### SELECTED EXCERPT
Here I was all ready to with what I wanted to write about, only to have the judicial system throw me a curve. Yesterday, it looked like the Supreme Court was finally giving Texas the green light to deport illegal aliens.
The Supreme Court on Tuesday lifted its freeze of a Texas immigration law which allows state and local law enforcement to arrest illegal immigrants and empowers state judges to deport them.
The Court’s six conservative justices dismissed the Biden administration’s emergency appeal, allowing the law to remain in effect while the issue is adjudicated by lower courts. The majority did not explain its reasoning, as is typical, but Justice Amy Coney Barrett, joined by Justice Brett Kavanaugh, issued a concurring opinion explaining that Texas should be allowed to enforce its law until a lower court definitively strikes it down.
“If a decision does not issue soon,” Barrett wrote, “the applicants may return to this court.”
On X Tuesday, Texas Governor Abbott acknowledged that litigation over the law will continue in lower courts.
“BREAKING: In a 6-3 decision SCOTUS allows Texas to begin enforcing SB4 that allows the arrest of illegal immigrants,” he wrote. “We still have to have hearings in the 5th circuit federal court of appeals. But this is clearly a positive development.”
Texas Attorney General Ken Paxton celebrated the ruling on X.
“HUGE WIN: Texas has defeated the Biden Administration’s and ACLU’s emergency motions at the Supreme Court,” he said. “Our immigration law, SB 4, is now in effect. As always, it’s my honor to defend Texas and its sovereignty, and to lead us to victory in court.”
In court papers, Paxton said the Texas law does not undermine federal law but complements it regarding immigration enforcement, which the federal government is supposed to be fulfilling. The Biden administration for many months has been flouting federal immigration law by paroling illegal immigrants into the U.S. instead of detaining them.
The Constitution “recognizes that Texas has the sovereign right to defend itself from violent transnational cartels that flood the state with fentanyl, weapons, and all manner of brutality,” Paxton said in filings, according to NBC News.

### STORED ROWS

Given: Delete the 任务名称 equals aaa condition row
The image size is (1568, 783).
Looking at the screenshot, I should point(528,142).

* * *

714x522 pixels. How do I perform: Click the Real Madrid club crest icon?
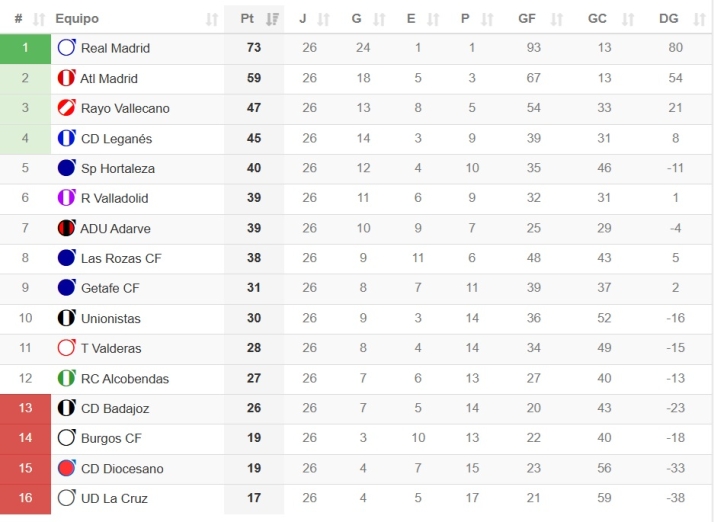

### INSTRUCTION 1
In the article on the Texas immigration law, which justice joined Justice Amy Coney Barrett's concurring opinion?
### INSTRUCTION 2
List every person whose words the article on the Texas immigration law quotes directly.
The lines after the text can be set aside.

### EXERCISE RESPONSE 1
Justice Brett Kavanaugh

### EXERCISE RESPONSE 2
Justice Amy Coney Barrett, Texas Governor Abbott, Texas Attorney General Ken Paxton